Stored data

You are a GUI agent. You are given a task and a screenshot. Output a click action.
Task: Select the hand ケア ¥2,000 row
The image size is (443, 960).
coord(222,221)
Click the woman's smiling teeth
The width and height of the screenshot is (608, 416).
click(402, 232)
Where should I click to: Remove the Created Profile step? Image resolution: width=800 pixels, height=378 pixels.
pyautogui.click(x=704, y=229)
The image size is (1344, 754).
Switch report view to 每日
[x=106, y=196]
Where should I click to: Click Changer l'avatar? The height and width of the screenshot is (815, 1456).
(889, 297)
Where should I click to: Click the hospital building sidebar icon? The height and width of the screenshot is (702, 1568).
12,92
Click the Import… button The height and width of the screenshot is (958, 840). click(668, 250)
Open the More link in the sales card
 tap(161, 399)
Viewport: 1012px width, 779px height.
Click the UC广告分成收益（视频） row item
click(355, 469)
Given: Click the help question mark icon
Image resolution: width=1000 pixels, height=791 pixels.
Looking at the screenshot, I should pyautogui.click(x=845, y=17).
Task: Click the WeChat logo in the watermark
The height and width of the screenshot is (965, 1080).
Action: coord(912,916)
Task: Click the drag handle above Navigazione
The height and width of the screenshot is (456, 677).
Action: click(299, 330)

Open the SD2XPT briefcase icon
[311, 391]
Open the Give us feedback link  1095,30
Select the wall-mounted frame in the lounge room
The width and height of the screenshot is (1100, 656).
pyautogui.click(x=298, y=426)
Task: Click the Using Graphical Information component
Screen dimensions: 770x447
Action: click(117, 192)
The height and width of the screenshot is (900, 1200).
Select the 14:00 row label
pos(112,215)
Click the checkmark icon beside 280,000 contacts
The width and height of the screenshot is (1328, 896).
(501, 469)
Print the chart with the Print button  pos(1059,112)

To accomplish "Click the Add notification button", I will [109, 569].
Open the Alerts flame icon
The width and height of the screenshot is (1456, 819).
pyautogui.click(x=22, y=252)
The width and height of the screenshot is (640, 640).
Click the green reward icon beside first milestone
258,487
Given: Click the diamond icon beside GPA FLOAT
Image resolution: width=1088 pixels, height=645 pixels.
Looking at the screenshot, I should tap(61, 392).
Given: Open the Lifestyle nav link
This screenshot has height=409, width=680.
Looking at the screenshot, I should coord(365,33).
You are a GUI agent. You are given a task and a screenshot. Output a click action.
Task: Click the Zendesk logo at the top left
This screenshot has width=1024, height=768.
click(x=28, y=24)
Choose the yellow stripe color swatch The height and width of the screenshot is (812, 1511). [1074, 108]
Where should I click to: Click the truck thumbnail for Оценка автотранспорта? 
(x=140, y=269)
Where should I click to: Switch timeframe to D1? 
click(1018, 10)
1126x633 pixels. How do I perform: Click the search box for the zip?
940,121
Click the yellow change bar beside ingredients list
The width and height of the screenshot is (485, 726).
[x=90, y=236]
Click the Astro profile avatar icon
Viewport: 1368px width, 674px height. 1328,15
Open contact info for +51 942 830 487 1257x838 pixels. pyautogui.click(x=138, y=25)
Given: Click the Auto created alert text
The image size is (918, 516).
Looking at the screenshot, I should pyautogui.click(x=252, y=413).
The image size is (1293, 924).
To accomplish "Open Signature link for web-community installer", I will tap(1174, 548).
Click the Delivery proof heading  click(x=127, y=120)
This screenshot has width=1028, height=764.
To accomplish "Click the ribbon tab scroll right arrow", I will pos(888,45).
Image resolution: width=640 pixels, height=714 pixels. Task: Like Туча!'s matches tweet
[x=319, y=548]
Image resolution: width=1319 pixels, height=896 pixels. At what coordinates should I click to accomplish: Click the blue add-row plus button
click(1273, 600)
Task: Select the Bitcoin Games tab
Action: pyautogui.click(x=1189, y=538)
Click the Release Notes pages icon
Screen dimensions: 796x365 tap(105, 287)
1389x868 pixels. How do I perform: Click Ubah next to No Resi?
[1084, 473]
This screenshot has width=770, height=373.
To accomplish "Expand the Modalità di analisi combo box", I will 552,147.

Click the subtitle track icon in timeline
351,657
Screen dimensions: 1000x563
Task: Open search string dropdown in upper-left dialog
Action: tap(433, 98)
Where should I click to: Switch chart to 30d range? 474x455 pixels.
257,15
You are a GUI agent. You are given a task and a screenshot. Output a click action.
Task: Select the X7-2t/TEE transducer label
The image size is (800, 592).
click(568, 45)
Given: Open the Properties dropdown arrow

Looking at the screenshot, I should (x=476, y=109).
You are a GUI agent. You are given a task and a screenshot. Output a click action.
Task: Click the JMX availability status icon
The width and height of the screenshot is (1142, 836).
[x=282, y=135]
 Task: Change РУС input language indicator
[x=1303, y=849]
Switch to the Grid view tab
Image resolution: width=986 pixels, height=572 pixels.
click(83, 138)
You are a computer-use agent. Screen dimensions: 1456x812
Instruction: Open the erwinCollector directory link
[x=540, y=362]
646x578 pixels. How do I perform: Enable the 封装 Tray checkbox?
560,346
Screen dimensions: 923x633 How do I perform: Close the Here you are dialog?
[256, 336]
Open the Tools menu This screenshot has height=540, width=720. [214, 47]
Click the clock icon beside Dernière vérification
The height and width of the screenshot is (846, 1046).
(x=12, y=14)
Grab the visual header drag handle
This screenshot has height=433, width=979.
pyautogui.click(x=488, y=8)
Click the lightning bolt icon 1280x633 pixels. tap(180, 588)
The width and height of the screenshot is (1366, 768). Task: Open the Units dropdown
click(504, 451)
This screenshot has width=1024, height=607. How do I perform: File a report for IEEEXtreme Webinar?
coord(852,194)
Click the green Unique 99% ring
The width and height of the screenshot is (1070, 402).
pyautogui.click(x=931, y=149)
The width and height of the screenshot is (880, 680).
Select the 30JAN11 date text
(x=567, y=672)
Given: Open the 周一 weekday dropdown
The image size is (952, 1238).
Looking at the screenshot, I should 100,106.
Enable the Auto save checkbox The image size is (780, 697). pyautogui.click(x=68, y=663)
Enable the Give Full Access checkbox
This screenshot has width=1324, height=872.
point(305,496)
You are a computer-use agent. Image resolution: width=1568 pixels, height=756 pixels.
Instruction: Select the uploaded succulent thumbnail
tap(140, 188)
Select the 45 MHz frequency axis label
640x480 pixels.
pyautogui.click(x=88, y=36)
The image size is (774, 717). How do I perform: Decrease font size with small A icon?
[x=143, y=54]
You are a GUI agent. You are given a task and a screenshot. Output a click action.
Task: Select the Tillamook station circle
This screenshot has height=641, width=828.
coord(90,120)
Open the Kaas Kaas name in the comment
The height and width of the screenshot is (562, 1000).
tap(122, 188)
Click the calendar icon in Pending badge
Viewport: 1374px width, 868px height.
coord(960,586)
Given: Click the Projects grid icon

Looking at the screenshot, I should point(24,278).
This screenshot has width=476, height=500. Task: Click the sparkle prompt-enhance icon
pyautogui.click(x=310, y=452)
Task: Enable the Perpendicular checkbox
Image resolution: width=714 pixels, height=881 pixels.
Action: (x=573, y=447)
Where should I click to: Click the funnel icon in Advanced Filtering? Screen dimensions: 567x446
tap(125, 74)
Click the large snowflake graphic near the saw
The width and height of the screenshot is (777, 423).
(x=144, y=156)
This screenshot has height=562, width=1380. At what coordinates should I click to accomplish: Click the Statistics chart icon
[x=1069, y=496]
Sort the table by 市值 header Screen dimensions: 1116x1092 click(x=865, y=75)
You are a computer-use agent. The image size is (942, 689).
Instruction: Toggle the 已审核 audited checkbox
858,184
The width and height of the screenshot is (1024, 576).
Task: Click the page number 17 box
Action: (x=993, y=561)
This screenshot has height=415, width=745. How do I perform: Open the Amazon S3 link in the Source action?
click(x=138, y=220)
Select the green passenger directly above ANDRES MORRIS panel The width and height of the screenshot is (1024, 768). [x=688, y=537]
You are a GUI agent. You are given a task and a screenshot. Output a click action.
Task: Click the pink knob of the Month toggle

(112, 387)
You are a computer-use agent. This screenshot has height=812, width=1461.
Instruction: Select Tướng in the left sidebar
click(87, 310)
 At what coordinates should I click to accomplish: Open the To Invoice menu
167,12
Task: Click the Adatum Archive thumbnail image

**DIRECTIONS FOR THIS TASK**. Count the lines in the data that contain the string "yellow", and give nothing but that number.

**TASK OUTPUT**. 2